# Best rechargable AA's for flashes?



## DaveAndHolly219 (Mar 20, 2017)

I'm sick of burning through standard AA batteries, so I'm looking to pick up some rechargeable AA's and a charger.  Are Panasonic Eneloops still the gold standard?


----------



## table1349 (Mar 20, 2017)

Depends.  How responsible are you?  How often do you need them?  Can you remember to get them from you bag and put them on the charger every time you use them?

Eneloops are convenient if you do not use them all that often and are smart enough to do a slow charge.  To many people are in a hurry these days and don't want to slow charge their batteries.  

If you are using them on a daily basis then you might want to look at Powerex AA 2700mAh.  A higher capacity battery providing more pops per set.


----------



## Derrel (Mar 20, 2017)

Always slow-charging has helped my rechargable batteries last for a very long time. I bought a quick-charge system years ago, and it was harmful to the life of my rechargables. After a year or so, I went back to slow-charging.


----------



## tecboy (Mar 20, 2017)

Eneloop is good.  I have multiple slow chargers.  I use them to charge batteries at the same time.  Just to make them quicker.


----------



## DaveAndHolly219 (Mar 20, 2017)

Amazon sells a 4 pack of Eneloops with a 4 battery charger. Would that be a good charger to use? 

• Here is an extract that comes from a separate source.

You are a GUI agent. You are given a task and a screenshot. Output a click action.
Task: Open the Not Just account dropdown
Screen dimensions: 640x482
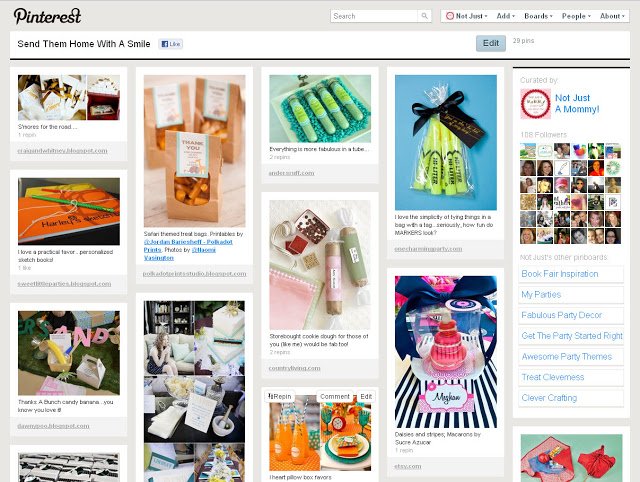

Sent from my iPhone using Tapatalk


----------



## astroNikon (Mar 20, 2017)

you may want to provide a link to what you are talking about.
Otherwise, we'd have to guess.

this is a good charger
Amazon.com: La Crosse Technology BC-700 Alpha Power Battery Charger: Home Audio & Theater


----------



## DaveAndHolly219 (Mar 20, 2017)

Amazon.com: Panasonic K-KJ17MCA4BA Advanced Individual Cell Battery Charger Pack with 4AA eneloop 2100 Cycle Rechargeable Batteries (4 pack): PANASONIC: Home Audio & Theater


----------



## table1349 (Mar 20, 2017)

If it comes with the batteries then it should be good for the batteries.  If you are going to be using a lot of batteries though you may want to look at something like this. Amazon.com: Powerex MH-C800S 8-Cell Smart Charger for AA / AAA NiMH / NiCD: Home Audio & Theater

Has a slow charge mode and more important a battery conditioner that will drain and recharge the batteries.  This provides long life and allows you to have two sets on the charger.


----------



## tecboy (Mar 20, 2017)

Depending how often you shoot flash.  I would go for Eneloop Pro or Powerex Precharged.


----------



## Destin (Mar 20, 2017)

I use eneloops with their included chargers with no issues. 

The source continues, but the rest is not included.